# Assigned task:
Return each line exactly as written. Begin with the first line of the entries and end with the line that has "This screenshot has width=720, height=1568.".

[Source data]
- - -
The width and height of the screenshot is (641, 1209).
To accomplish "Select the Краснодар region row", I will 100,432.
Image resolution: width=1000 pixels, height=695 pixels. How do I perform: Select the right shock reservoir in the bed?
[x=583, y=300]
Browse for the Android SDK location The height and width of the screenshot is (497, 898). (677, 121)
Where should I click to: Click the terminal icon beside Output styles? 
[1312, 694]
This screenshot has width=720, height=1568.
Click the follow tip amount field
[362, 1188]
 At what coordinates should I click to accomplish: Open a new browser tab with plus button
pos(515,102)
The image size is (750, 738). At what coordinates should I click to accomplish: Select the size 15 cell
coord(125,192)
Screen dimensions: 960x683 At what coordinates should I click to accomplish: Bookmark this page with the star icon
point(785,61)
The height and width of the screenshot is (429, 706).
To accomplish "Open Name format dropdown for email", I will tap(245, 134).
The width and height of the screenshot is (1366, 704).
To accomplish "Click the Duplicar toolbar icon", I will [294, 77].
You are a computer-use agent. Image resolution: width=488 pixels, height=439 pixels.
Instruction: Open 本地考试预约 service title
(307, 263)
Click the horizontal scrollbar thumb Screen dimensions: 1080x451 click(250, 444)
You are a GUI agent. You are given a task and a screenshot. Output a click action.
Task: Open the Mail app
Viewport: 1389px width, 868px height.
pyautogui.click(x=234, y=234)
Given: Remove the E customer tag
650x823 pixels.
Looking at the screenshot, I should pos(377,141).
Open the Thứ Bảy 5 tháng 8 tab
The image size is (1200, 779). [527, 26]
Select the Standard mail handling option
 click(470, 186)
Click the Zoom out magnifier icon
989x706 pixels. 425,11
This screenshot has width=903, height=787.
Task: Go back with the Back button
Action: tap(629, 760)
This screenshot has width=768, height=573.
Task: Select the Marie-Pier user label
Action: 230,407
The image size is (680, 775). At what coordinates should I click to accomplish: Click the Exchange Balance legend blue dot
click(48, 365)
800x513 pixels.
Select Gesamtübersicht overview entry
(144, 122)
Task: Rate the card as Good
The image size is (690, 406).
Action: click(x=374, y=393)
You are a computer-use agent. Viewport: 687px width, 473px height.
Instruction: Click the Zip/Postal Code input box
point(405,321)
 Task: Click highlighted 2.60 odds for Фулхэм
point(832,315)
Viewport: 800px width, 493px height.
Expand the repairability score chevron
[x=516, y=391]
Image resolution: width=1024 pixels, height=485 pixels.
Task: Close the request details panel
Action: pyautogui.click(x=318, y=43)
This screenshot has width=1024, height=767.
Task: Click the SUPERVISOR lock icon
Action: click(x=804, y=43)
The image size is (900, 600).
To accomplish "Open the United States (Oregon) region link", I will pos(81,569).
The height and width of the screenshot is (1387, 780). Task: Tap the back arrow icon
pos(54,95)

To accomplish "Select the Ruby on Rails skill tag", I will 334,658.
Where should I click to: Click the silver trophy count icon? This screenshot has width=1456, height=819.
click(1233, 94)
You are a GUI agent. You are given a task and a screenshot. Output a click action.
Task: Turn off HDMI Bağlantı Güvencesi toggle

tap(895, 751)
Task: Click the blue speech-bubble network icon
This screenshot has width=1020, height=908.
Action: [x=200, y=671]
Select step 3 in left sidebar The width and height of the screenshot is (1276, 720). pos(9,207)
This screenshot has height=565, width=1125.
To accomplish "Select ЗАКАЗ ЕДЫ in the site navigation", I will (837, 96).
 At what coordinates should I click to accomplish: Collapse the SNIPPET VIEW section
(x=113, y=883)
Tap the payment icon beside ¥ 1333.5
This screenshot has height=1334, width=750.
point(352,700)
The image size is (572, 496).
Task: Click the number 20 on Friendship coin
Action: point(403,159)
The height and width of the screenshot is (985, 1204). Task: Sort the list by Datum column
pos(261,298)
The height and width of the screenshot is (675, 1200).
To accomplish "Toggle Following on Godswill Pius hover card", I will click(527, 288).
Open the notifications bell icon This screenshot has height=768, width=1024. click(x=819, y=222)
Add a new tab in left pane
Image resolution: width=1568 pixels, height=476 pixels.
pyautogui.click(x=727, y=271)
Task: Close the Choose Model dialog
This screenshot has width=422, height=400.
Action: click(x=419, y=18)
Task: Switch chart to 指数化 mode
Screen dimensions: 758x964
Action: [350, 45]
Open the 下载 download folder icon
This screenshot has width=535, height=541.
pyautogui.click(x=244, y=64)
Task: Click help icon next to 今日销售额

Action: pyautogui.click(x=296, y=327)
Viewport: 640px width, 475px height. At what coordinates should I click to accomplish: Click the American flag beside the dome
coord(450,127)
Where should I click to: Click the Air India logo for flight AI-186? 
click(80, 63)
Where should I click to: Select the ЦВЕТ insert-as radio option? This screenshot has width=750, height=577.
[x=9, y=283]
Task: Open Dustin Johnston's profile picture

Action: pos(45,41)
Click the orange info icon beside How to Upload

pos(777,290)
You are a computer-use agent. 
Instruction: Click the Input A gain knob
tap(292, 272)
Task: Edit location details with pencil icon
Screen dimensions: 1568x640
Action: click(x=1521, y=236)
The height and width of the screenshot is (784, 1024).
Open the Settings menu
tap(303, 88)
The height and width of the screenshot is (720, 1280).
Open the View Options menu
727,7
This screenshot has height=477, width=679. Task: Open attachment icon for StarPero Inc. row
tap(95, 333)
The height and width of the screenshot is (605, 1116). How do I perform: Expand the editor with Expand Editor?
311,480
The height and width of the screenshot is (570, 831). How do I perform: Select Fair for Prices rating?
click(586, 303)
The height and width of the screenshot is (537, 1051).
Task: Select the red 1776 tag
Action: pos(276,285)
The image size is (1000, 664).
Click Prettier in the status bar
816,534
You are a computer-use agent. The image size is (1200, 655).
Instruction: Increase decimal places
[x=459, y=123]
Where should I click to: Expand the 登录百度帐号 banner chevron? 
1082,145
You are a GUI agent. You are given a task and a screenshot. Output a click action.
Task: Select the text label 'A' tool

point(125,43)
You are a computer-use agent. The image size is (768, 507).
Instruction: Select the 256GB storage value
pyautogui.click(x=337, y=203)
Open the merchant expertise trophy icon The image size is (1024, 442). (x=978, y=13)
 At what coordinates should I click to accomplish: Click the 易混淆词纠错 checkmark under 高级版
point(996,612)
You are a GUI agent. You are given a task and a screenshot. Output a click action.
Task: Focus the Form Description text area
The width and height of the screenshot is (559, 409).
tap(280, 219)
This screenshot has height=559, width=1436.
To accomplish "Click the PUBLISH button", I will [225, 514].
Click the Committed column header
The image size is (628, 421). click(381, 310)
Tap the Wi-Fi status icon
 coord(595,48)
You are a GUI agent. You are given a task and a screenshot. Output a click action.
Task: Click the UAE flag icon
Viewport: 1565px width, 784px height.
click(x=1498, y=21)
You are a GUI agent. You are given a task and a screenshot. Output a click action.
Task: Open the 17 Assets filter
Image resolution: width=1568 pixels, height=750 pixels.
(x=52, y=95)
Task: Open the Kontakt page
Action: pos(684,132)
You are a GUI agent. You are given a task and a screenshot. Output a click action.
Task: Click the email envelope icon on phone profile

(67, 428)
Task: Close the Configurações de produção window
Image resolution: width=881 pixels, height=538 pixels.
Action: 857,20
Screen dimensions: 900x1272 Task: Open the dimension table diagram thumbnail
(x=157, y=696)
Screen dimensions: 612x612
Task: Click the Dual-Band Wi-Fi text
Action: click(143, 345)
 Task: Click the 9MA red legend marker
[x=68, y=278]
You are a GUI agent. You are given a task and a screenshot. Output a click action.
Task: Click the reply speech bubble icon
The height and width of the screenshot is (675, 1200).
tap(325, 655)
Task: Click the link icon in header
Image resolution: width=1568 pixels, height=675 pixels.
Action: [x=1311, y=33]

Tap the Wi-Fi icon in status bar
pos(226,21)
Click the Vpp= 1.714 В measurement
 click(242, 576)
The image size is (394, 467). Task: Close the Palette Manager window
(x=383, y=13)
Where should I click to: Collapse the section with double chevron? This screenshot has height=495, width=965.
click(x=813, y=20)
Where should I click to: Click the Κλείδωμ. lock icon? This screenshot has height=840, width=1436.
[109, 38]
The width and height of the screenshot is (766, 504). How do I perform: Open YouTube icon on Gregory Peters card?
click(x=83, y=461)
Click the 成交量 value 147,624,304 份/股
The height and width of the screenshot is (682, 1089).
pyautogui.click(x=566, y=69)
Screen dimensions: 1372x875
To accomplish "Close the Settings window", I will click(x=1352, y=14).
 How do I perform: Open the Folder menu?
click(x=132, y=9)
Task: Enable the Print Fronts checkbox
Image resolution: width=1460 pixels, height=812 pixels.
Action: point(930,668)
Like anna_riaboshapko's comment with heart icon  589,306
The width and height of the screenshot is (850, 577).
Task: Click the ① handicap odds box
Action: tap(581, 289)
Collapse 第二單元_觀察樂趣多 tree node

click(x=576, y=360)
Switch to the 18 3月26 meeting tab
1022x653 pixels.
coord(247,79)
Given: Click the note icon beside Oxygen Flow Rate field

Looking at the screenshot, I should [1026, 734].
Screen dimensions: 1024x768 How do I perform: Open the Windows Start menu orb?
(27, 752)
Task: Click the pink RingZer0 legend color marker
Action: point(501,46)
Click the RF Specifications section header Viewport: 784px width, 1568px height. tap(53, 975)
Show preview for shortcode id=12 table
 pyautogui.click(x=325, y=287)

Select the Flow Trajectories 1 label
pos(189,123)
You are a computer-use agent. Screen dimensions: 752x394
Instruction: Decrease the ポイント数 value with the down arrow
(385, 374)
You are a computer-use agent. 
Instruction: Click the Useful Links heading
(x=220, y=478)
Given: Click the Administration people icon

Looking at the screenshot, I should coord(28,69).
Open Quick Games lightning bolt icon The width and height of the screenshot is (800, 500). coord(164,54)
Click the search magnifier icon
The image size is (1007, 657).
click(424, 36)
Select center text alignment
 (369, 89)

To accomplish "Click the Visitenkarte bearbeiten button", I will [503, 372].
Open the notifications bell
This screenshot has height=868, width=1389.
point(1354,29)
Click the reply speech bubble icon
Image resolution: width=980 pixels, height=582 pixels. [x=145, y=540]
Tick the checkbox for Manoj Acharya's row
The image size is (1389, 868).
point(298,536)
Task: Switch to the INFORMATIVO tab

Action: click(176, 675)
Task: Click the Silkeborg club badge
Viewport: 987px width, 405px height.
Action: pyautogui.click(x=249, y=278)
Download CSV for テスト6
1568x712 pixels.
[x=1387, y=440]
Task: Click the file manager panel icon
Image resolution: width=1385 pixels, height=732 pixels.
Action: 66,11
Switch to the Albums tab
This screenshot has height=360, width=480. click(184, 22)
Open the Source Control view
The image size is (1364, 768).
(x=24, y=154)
- - -
# Exercise answer:
The width and height of the screenshot is (641, 1209).
To accomplish "Select the Краснодар region row", I will 100,432.
Image resolution: width=1000 pixels, height=695 pixels. How do I perform: Select the right shock reservoir in the bed?
[x=583, y=300]
Browse for the Android SDK location The height and width of the screenshot is (497, 898). (677, 121)
Where should I click to: Click the terminal icon beside Output styles? 
[1312, 694]
This screenshot has width=720, height=1568.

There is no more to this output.